Decisions don’t just bring clarity for those who lodge appeals
NEWS of the landmark decision in Lidl’s appeal against a licence suspension managed to knock The Herald newspaper’s coverage of the nuclear tensions in the Korean peninsula to the bottom of the front page, giving way to a story headlined “Underage fears as supermarket beats ban”.
So, what causes the major fuss?
Here’s a quick recap on the background.
A duty manager employed by Lidl sold alcohol to a test-purchaser aged 16½. The employee held a personal licence and had been thoroughly trained by the company but simply failed to follow procedures.

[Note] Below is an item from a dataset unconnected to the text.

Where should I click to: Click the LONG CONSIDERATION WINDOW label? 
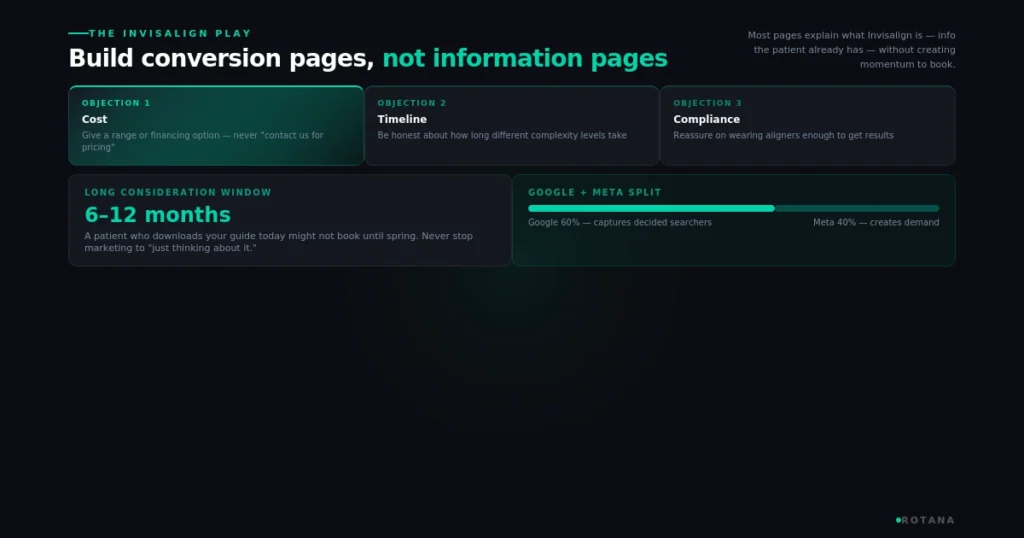tap(178, 193)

He was sacked following an investigation.
A second test purchase was passed.
There have been a number of very helpful landmark decisions.
There was no criticism by the licensing board of Lidl’s due diligence systems; the fact the sale had taken place was of itself sufficient to warrant a five-day suspension of the licence.

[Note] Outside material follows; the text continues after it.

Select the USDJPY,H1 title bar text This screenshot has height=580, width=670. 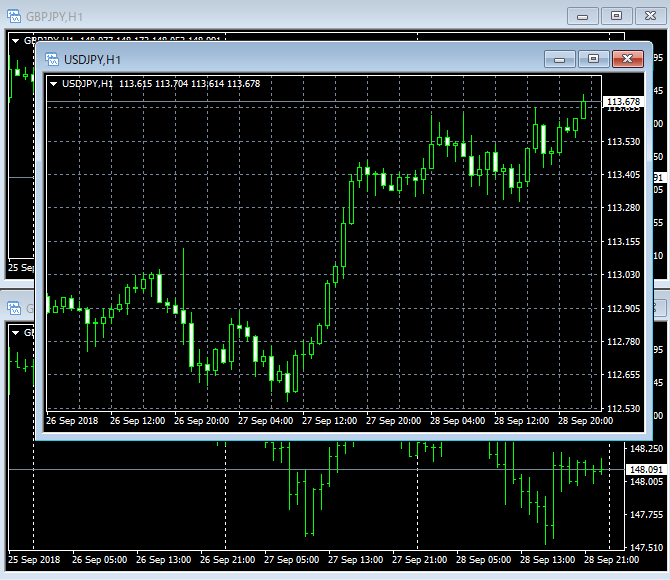point(93,59)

A sheriff agreed the punishment would have a “deterrent effect” and “send a message” to other operators.
But three judges in the Court of Session reversed the decision, ruling that the suspension couldn’t be justified on the basis of a single underage sale by an employee who had failed to follow instructions.
That approach has deeply divided opinion.
I’m totally in agreement with the “trade source” who told The Herald: “[The decision] makes it clear the courts will not support an ‘over the top’ approach where a licence holder has taken extensive robust steps to prevent underage sales…it will not be welcomed by those who unrealistically seek absolute perfection…but it plainly supports responsible retailers”.
So, what are the “fears”?
Dr Evelyn Gillan, chief executive of Alcohol Focus Scotland, said the sale of alcohol to an underage girl was “not protecting the public or the best interests of young people”.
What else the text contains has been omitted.